Whereas the previous case involved the notice being served by the incorrect entity, this case involved the notice being served on the incorrect entity.

The claimant landlord had demised parts of two floors of a building to the defendant tenant. The lease included a break clause allowing the tenant to terminate the lease on a specified date, provided that not less than nine months' prior notice was given to the landlord. The lease required the notice also to be served on a specified property management company or to such other address as the landlord notified to the tenant.

Although the tenant served the notice at the correct time, the notice was only served on the landlord. The tenant failed to serve notice on the property management company as required by the terms of the lease. The tenant argued that the lease should be construed contra preferentem, i.e. against the party seeking to rely on it, and disagreed that notice to the management company was required. Alternatively, it suggested that the timetable for the service of the notice on the management company was more relaxed. However, the Court decided that, even when construed against the landlord, the words of the lease were clear and the break clause had not been validly exercised by the tenant. Again, the tenant here found itself with a continuing tenancy.

Michael Gerson (Leasing) Ltd v Greatsunny Ltd (unreported)

In this case, the claimant was in the business of equipment leasing and the defendant was the owner of a property where K was the tenant. The claimant entered into an equipment lease with an associated company of K to supply equipment to the premises. The parties agreed that most of these items would become part of the premises once installed. As consideration for this agreement, the claimant supplier and defendant landlord entered into an agreement ("the Landlord's Waiver") which included the following provision:

"in the event we [the landlord] determine the lease we will give you [the supplier] notice of the termination and thereafter 28 days in which to remove the equipment."

K found itself in financial difficulties and went into administration. The claimant terminated the equipment lease. The defendant terminated the lease of the premises and informed the claimant orally. Two months later (during which time the claimant had not sought to regain possession of the equipment), the defendant granted a new lease of the property to a new tenant with use of the equipment. No right of entry was reserved in order to allow the claimant to retrieve its equipment.

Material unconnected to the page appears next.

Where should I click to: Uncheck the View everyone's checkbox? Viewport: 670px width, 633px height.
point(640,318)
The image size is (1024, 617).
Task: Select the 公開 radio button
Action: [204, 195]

The claimant argued that the defendant was required to give written notice of the termination of the lease to K and that the defendant was also required to give written notice of the 28 day period in which the claimant could remove the equipment.

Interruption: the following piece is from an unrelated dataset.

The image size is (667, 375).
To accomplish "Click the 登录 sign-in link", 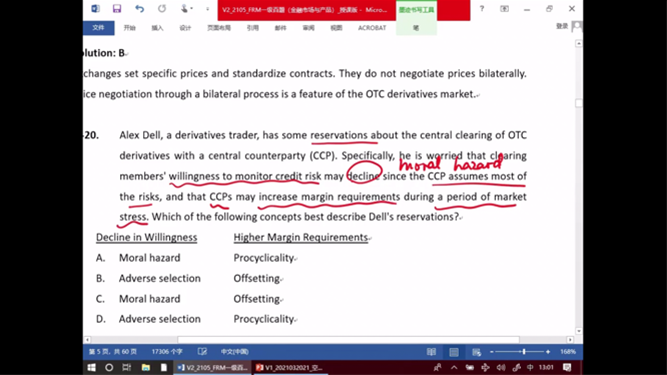I will [562, 26].
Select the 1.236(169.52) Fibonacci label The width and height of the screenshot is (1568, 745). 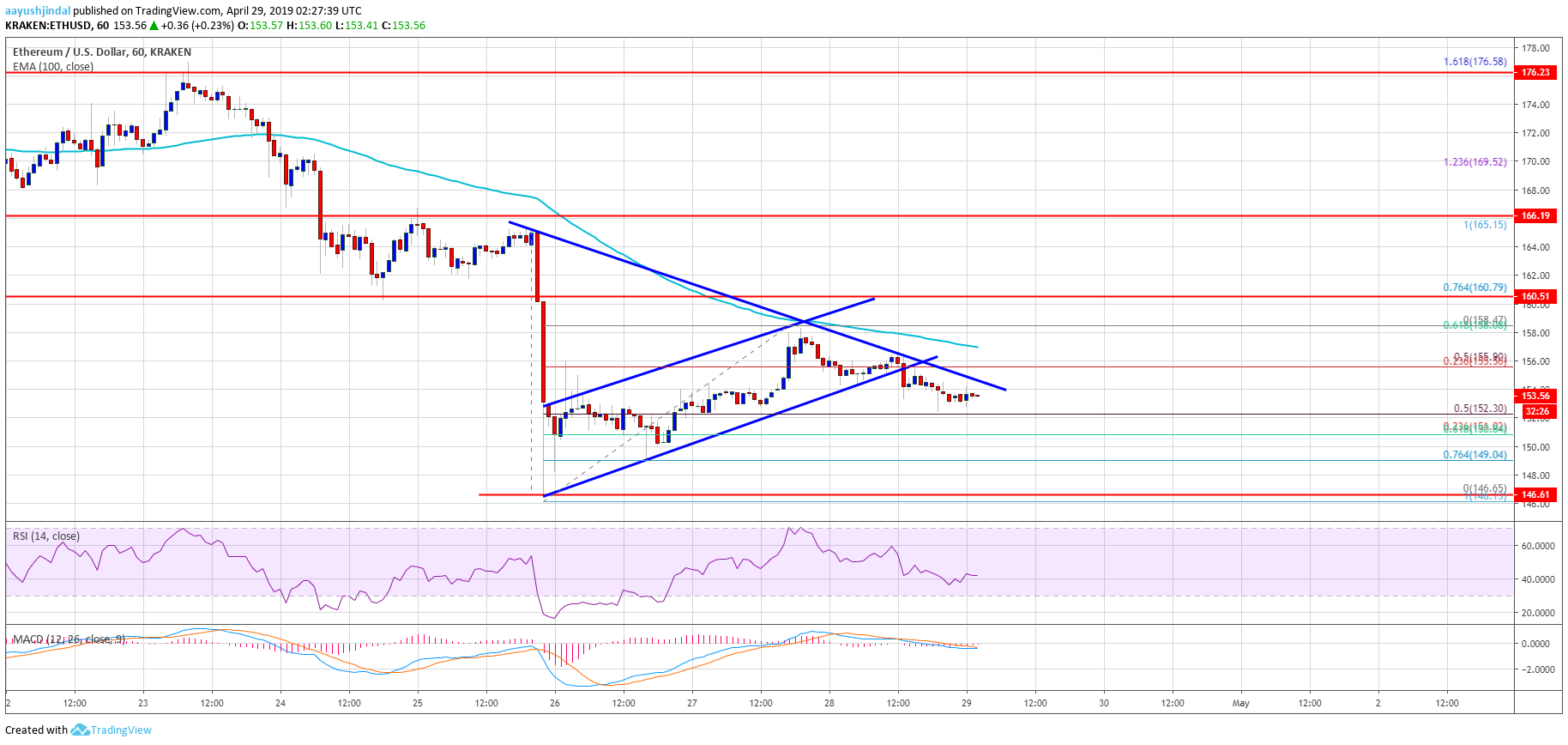[x=1475, y=162]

The Court found that the lease did not require notice to be given in writing and there was no need to infer such a requirement. It also held that there was no commercial reason to imply the two-stage notice process argued for by the claimant; a literal construction of the claimant's document made it clear that the claimant had 28 days in which to retrieve the equipment once notice was given about the termination of the lease. By failing to do so, the claimant's rights in respect of the equipment had been extinguished.

The content of this article is intended to provide a general guide to the subject matter. Specialist advice should be sought about your specific circumstances.